EXERCISE BRIEF: Extract each line holding the word "computer" from the entries.

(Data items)
Start of Block

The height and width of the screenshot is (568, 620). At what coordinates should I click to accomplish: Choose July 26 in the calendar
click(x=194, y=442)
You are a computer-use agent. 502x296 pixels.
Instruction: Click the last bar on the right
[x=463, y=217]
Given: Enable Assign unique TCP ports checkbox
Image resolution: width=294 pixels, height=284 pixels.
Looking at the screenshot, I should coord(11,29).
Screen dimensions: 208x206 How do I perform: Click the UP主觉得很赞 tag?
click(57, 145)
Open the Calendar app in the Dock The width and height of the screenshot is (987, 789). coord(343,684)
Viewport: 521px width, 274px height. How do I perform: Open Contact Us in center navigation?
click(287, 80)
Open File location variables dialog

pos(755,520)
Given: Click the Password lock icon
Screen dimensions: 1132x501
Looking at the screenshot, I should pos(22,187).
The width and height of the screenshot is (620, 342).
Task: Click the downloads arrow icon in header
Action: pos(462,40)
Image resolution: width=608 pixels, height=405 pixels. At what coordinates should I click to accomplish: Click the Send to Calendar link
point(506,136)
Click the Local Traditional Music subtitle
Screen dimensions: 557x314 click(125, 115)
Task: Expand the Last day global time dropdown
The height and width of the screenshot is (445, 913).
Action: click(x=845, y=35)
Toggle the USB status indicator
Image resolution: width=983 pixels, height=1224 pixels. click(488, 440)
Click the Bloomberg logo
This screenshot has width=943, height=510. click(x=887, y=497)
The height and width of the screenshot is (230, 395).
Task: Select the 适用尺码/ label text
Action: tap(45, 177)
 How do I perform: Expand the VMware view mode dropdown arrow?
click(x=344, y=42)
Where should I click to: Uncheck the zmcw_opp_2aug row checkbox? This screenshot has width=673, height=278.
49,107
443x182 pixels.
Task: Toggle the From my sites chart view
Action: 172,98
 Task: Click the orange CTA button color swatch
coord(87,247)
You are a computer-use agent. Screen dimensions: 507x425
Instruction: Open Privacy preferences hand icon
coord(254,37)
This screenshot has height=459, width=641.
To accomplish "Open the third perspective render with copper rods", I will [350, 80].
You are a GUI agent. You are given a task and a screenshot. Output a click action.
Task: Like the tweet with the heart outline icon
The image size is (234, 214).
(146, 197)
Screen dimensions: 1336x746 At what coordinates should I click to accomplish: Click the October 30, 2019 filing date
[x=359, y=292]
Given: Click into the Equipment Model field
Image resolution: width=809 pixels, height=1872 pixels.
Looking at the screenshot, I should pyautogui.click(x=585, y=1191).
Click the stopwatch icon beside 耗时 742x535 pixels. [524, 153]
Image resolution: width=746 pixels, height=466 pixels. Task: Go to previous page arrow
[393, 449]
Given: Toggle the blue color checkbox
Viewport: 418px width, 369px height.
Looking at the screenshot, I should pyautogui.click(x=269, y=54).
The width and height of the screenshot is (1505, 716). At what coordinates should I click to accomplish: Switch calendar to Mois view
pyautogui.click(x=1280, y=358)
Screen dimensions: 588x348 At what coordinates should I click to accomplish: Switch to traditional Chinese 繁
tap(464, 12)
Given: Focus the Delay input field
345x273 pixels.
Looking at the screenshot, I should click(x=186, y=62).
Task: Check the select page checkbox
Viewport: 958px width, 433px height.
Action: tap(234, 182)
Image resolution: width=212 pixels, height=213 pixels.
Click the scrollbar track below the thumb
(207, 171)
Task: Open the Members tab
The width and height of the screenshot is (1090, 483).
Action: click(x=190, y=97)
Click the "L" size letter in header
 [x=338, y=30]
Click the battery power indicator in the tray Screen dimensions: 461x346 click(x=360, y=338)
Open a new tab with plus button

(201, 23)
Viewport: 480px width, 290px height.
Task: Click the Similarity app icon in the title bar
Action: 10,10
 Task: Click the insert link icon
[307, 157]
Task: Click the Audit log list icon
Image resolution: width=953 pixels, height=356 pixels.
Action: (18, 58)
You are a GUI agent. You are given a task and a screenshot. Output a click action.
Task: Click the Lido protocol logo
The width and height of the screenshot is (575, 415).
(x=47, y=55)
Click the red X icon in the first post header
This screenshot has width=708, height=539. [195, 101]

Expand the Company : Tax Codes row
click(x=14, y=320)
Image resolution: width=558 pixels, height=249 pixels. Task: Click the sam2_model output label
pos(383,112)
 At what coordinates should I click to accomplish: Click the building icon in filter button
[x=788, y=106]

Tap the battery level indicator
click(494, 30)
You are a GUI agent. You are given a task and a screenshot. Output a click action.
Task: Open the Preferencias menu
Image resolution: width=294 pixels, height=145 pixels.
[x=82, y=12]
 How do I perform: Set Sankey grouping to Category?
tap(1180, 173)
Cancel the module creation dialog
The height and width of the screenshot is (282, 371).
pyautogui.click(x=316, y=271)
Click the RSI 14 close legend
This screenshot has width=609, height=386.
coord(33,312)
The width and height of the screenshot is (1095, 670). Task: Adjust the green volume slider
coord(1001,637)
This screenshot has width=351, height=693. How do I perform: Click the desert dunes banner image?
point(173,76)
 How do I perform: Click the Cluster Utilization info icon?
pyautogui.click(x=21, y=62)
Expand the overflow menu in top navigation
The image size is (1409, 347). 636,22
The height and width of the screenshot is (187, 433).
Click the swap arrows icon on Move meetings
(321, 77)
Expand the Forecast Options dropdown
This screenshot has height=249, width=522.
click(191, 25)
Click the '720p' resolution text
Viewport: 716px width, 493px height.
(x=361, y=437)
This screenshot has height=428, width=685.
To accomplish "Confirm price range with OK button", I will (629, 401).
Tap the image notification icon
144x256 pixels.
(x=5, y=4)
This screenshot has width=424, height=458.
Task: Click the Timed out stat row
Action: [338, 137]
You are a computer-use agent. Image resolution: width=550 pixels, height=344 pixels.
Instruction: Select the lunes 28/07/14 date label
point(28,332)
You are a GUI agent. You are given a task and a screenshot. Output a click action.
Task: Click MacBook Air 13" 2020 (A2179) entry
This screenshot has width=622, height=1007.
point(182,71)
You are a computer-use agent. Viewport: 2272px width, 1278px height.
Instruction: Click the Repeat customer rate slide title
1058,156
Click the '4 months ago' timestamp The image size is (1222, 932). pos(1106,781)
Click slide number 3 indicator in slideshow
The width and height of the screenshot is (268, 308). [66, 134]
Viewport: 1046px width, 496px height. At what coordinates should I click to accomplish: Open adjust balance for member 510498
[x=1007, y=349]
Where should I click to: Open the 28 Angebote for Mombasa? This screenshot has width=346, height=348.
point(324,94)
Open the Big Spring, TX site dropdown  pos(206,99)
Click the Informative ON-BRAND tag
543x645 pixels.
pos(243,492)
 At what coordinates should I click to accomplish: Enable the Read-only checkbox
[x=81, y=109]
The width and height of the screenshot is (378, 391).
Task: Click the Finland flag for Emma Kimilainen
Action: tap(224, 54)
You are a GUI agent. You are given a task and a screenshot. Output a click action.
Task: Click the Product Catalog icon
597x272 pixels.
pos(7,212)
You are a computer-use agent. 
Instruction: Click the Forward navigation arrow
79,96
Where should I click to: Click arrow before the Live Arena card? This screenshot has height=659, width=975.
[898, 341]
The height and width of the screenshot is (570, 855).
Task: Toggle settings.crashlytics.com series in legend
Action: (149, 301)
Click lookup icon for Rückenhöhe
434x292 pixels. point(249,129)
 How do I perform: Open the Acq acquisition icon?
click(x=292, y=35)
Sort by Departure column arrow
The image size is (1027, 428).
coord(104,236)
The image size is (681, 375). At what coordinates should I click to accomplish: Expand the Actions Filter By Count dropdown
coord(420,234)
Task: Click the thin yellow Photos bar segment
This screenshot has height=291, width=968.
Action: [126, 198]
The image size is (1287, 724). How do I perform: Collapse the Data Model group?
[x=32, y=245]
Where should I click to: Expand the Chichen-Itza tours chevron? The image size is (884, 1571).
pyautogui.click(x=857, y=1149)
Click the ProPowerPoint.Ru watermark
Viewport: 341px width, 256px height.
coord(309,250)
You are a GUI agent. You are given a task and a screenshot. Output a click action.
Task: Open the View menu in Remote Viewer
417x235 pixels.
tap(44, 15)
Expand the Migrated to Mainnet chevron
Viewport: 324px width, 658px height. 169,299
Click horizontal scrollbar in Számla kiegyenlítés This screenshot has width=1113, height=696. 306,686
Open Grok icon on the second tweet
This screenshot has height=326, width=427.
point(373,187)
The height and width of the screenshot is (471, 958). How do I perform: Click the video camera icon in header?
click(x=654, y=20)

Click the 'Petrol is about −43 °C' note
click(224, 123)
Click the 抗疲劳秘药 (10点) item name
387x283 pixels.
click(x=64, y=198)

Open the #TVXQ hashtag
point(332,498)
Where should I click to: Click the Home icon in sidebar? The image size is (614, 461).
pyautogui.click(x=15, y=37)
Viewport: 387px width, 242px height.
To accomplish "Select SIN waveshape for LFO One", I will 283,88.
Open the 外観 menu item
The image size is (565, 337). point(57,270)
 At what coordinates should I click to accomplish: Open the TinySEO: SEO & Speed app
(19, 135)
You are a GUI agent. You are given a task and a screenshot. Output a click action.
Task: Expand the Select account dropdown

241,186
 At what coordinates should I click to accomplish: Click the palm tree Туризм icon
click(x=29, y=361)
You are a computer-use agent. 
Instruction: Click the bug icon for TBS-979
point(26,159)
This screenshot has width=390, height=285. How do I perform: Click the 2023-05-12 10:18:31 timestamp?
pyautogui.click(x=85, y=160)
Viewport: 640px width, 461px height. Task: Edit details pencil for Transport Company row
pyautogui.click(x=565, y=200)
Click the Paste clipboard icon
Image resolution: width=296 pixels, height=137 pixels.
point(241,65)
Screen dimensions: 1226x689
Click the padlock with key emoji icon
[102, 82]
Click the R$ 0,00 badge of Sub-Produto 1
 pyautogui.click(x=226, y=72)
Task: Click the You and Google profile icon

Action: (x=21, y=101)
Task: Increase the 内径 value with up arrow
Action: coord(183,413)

End of Block

EXPECTED OUTPUT:
You are a computer-use agent. 502x296 pixels.
You are a computer-use agent. Screen dimensions: 507x425
You are a computer-use agent. Image resolution: width=550 pixels, height=344 pixels.
You are a computer-use agent. Viewport: 2272px width, 1278px height.
You are a computer-use agent. 
You are a computer-use agent. 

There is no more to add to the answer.